(Exercise requirements):
Leaving out all pictures, repeat exactly the lines from the one that holds "You are a computer-use" to the last line of the entries below.

Stored data entries
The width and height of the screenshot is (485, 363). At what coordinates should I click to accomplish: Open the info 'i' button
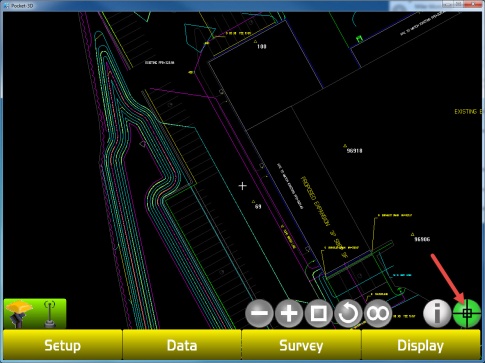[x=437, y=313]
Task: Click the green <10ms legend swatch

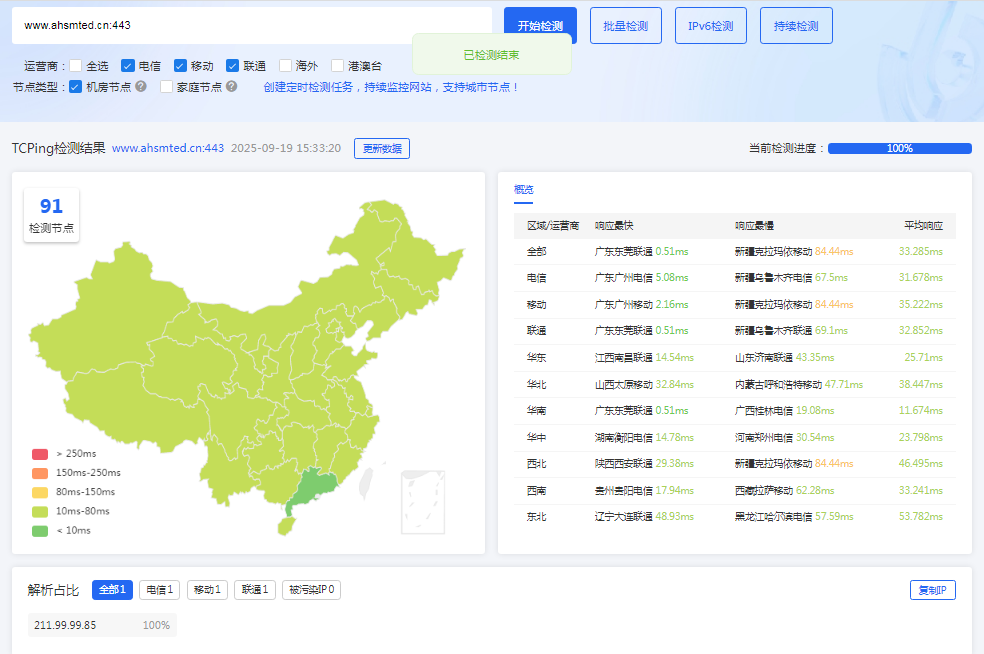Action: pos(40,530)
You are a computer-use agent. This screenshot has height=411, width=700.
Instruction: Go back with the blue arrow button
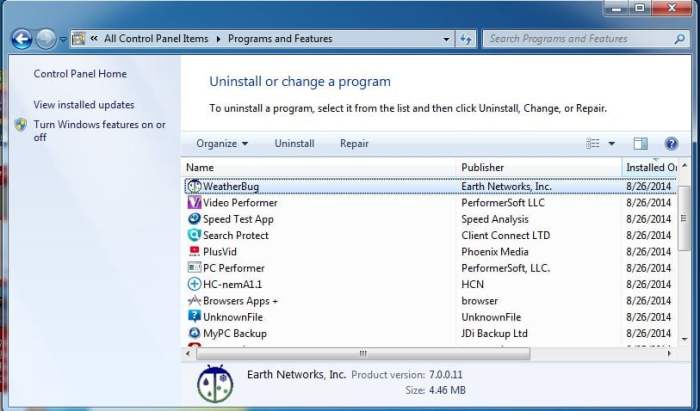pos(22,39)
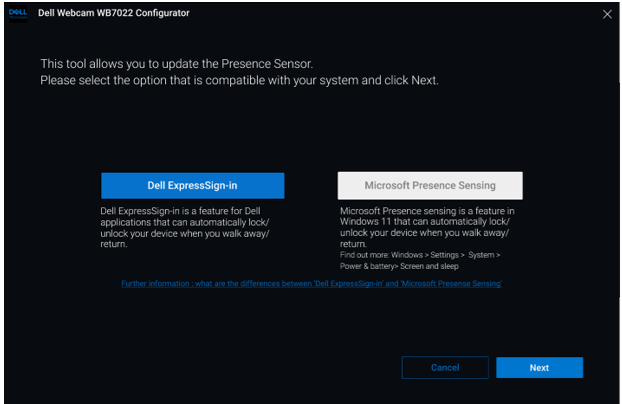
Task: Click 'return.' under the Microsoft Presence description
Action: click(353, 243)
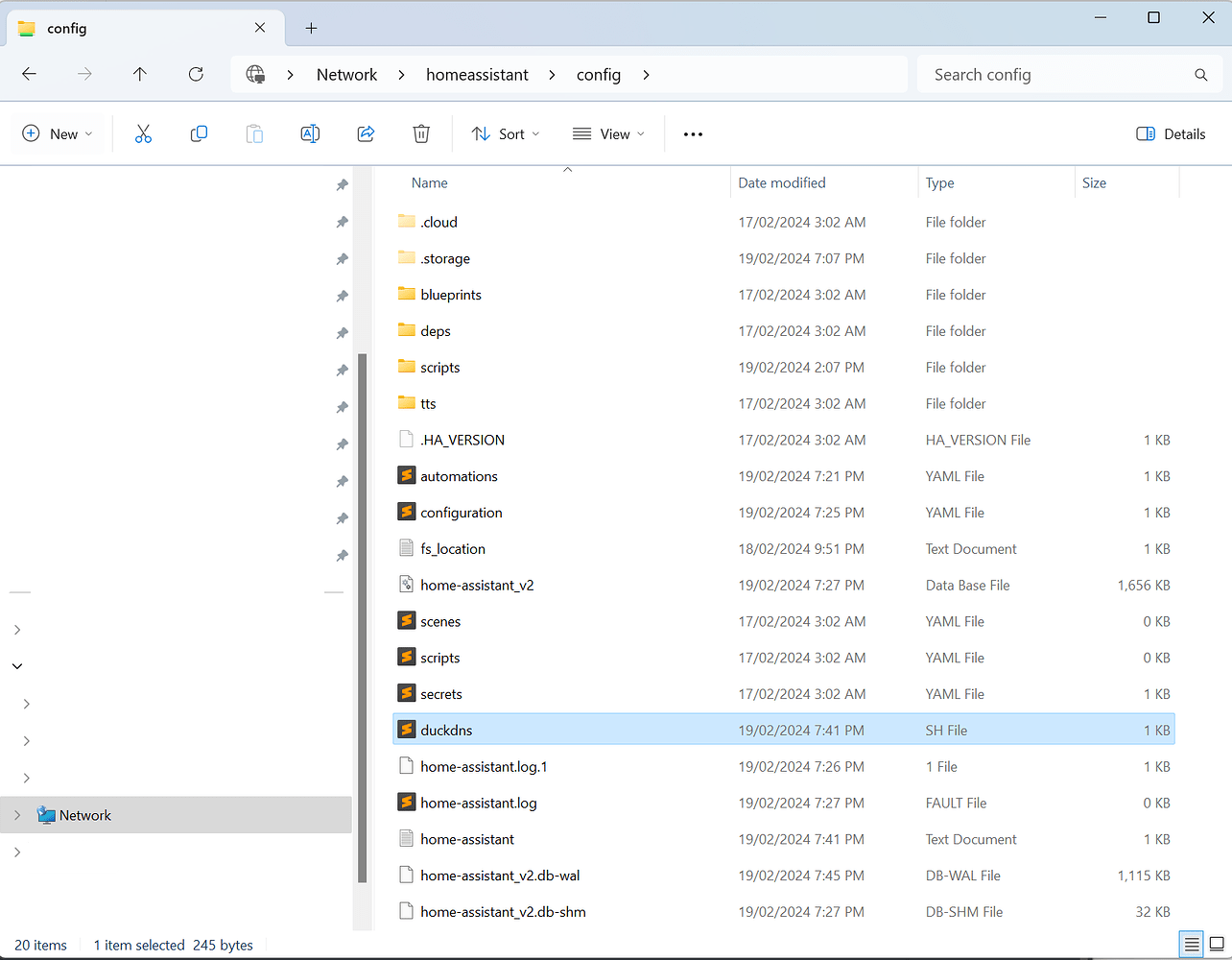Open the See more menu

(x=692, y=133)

(Your response):
You are a computer-use agent. This screenshot has height=411, width=700.
Instruction: Go back with the blue arrow button
pos(22,39)
Task: Click 'return.' under the Microsoft Presence description
Action: click(353, 243)
Open the See more menu

(x=692, y=133)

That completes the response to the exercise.